--- TASK INPUTS Enclosed Below ---

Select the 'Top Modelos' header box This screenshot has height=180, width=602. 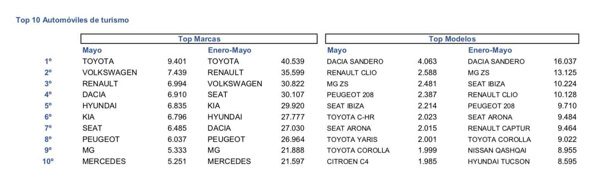coord(452,39)
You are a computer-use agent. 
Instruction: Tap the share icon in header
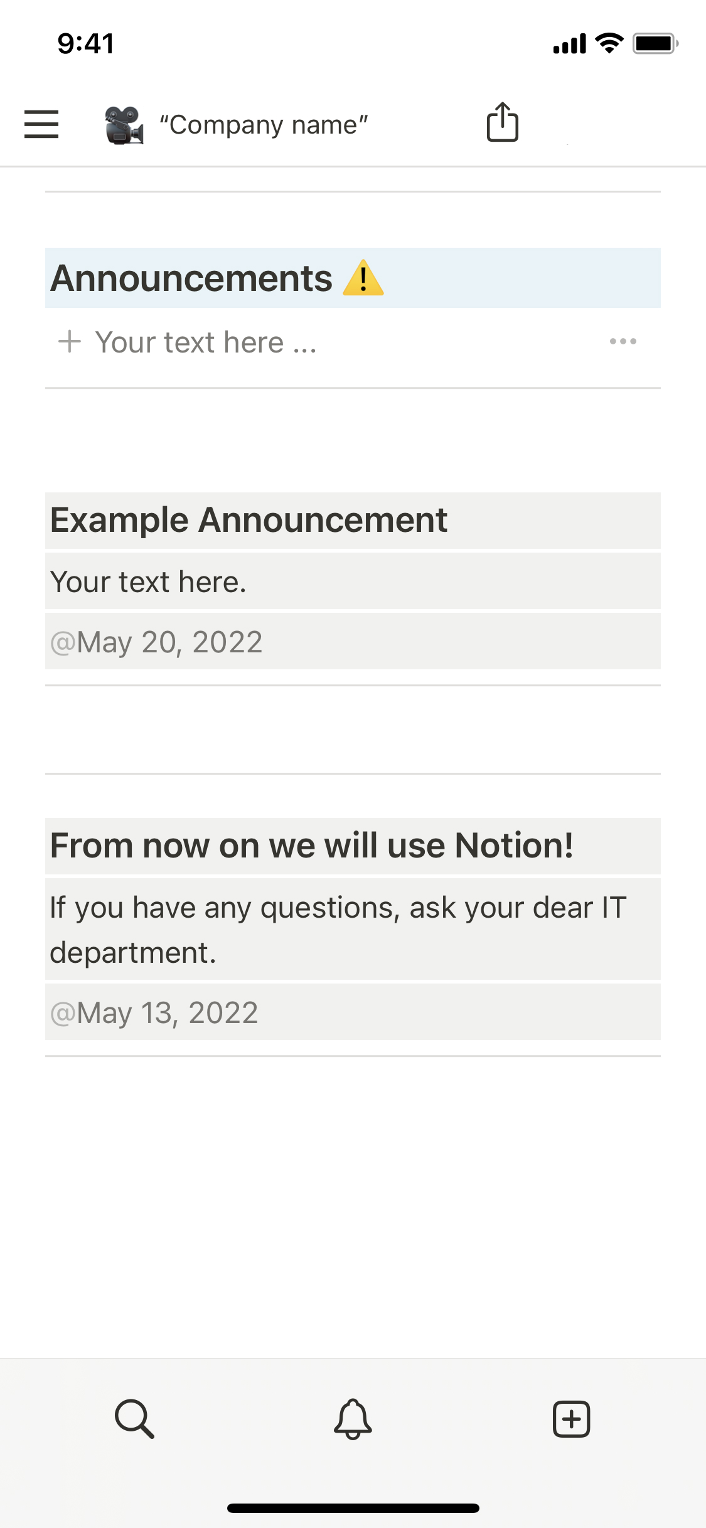point(503,122)
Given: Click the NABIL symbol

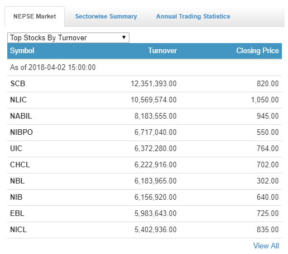Looking at the screenshot, I should pyautogui.click(x=21, y=116).
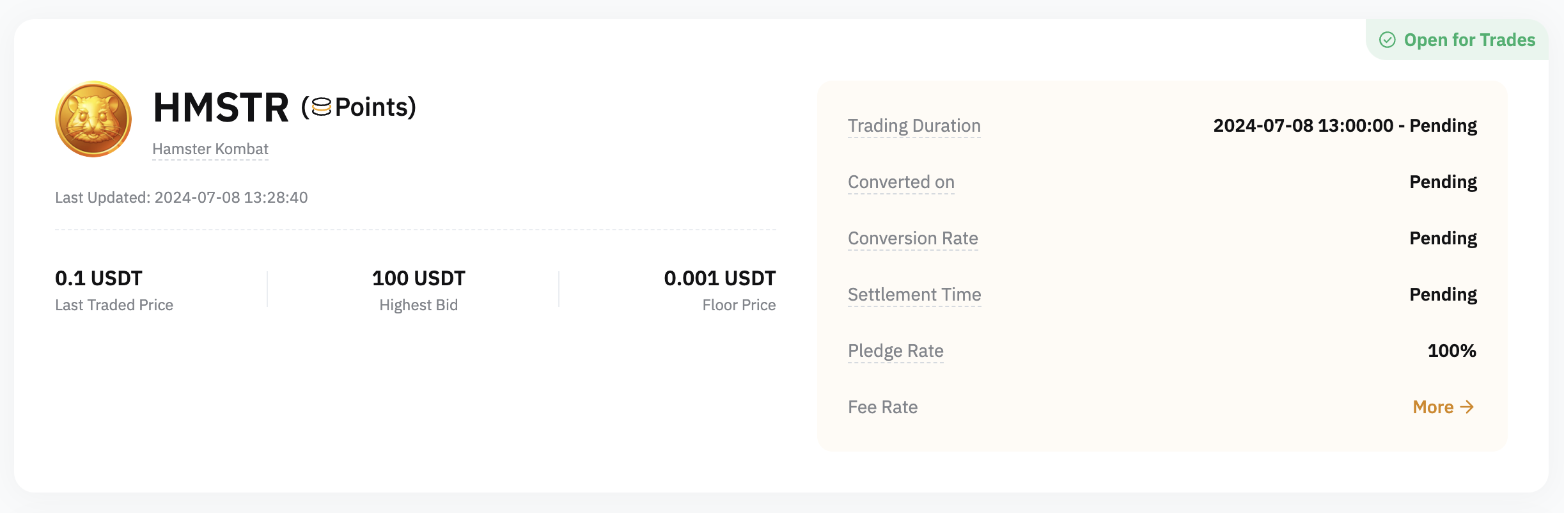Screen dimensions: 1564x513
Task: Click the Fee Rate label
Action: coord(882,407)
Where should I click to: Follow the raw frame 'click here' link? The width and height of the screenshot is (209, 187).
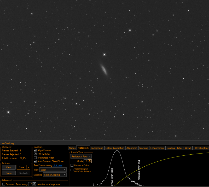pos(57,165)
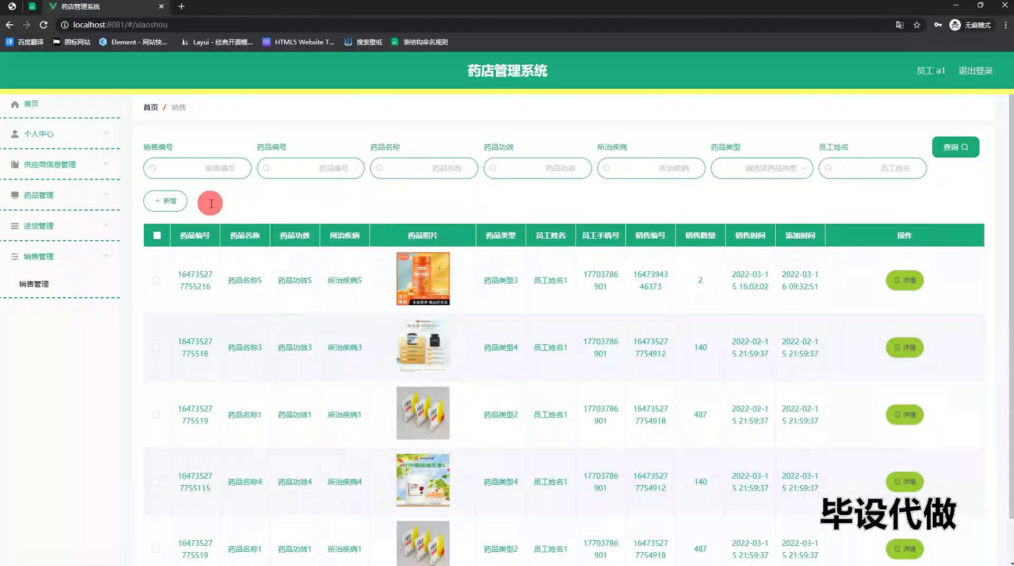Click the 供应商信息管理 sidebar icon
The image size is (1014, 566).
tap(15, 165)
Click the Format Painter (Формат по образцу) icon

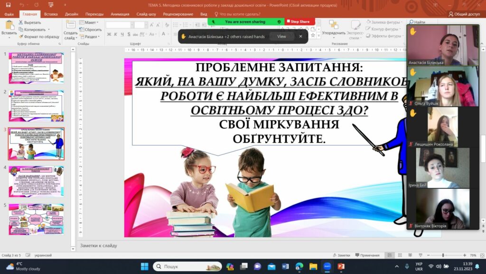click(21, 36)
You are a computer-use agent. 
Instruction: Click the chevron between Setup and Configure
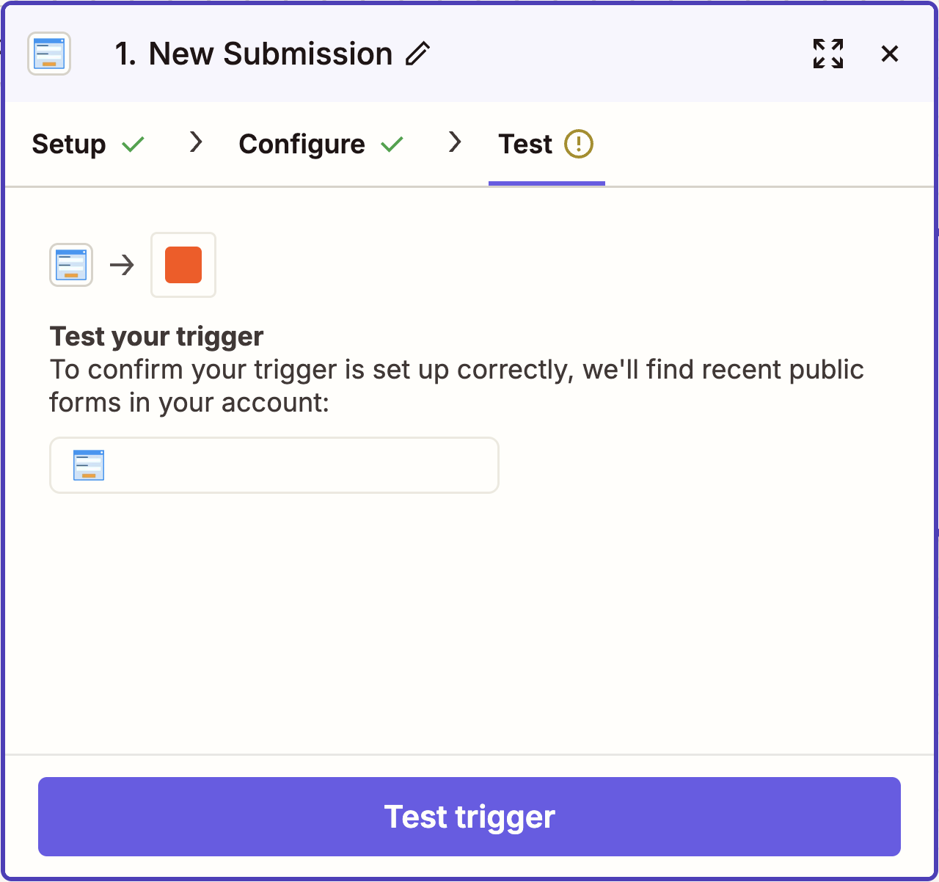[x=195, y=142]
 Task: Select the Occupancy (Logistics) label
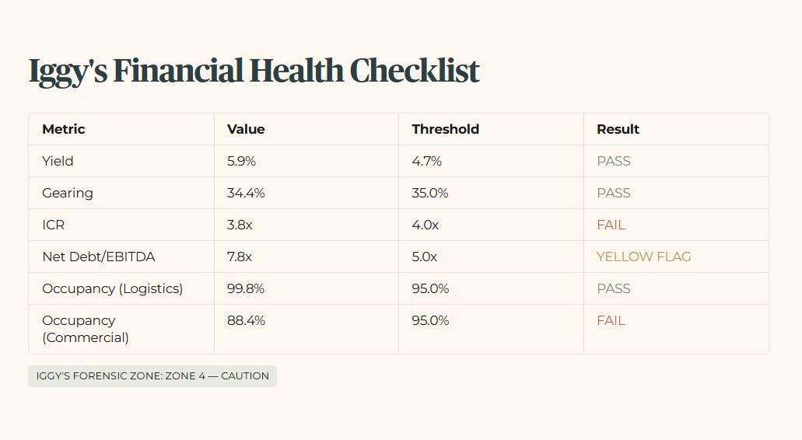pyautogui.click(x=113, y=288)
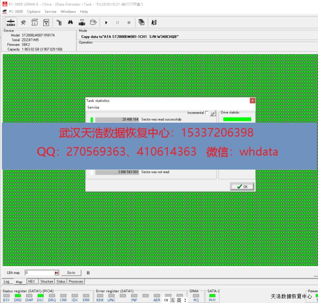
Task: Open the crossed tools utilities icon
Action: (x=24, y=23)
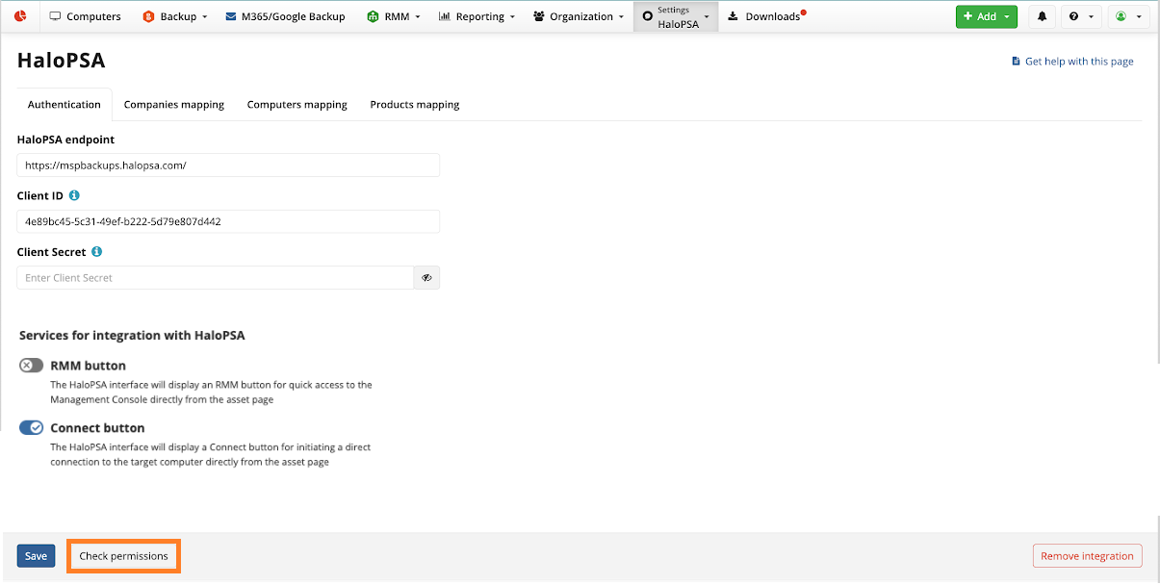The height and width of the screenshot is (585, 1160).
Task: Click the Client ID info icon
Action: tap(74, 195)
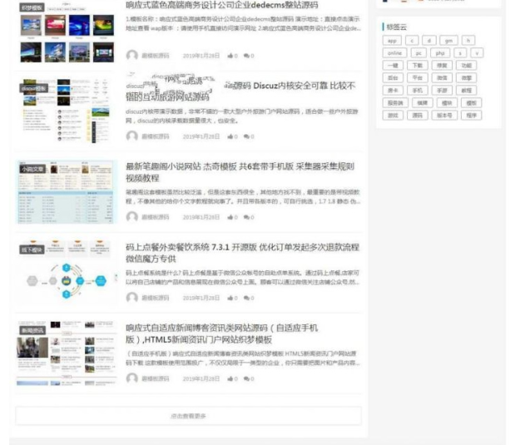Select the 'app' tag in tag cloud
The width and height of the screenshot is (525, 445).
[393, 40]
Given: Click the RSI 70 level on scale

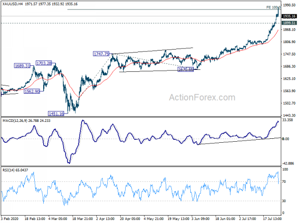Looking at the screenshot, I should click(285, 182).
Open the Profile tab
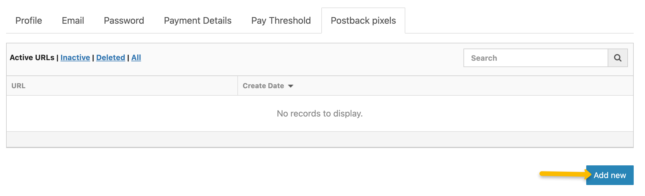645x196 pixels. tap(29, 21)
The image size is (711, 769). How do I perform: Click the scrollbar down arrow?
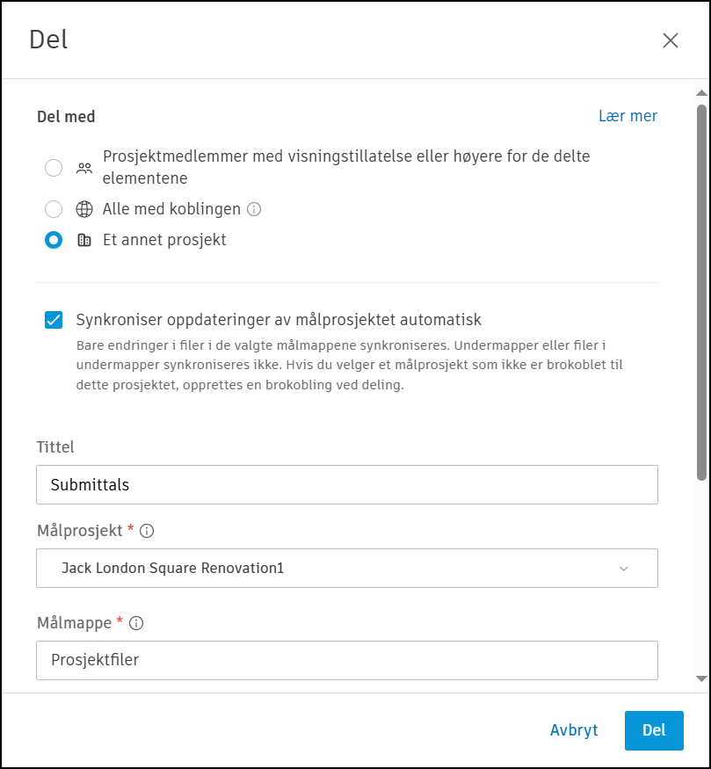pos(700,678)
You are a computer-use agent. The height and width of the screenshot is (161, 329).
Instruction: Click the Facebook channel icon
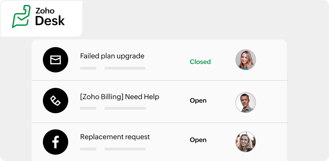55,142
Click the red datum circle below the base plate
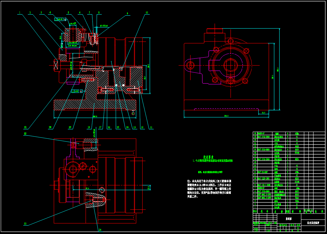This screenshot has height=234, width=327. (133, 113)
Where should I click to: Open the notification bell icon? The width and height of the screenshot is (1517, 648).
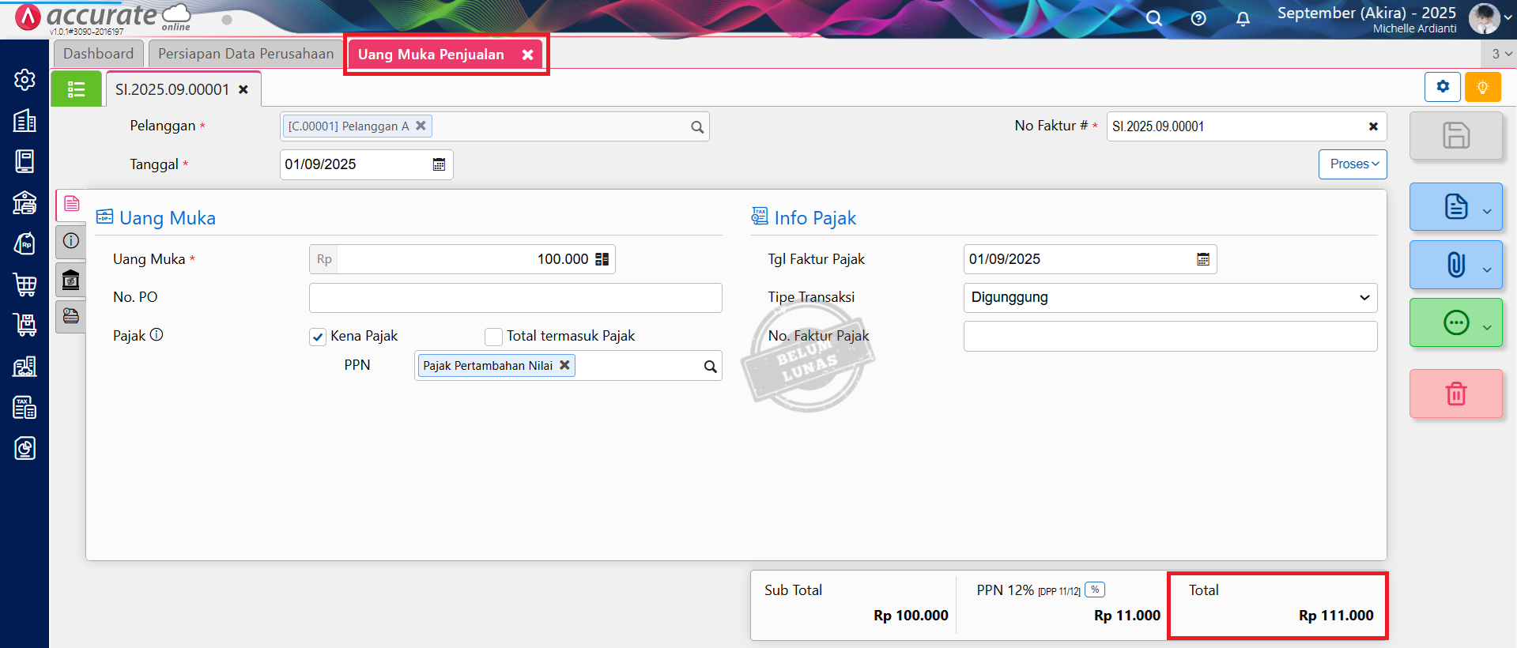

--- End of Enclosed TASK INPUTS ---

ACTIVITY: Starting at the line that contains "Instruction: Click the Facebook channel icon", transcribe each line through the last one of the entries above, exactly and without pictures.

SOLUTION TO THE EXERCISE:
Instruction: Click the Facebook channel icon
55,142
Click the red datum circle below the base plate
This screenshot has height=234, width=327. (133, 113)
Where should I click to: Open the notification bell icon? The width and height of the screenshot is (1517, 648).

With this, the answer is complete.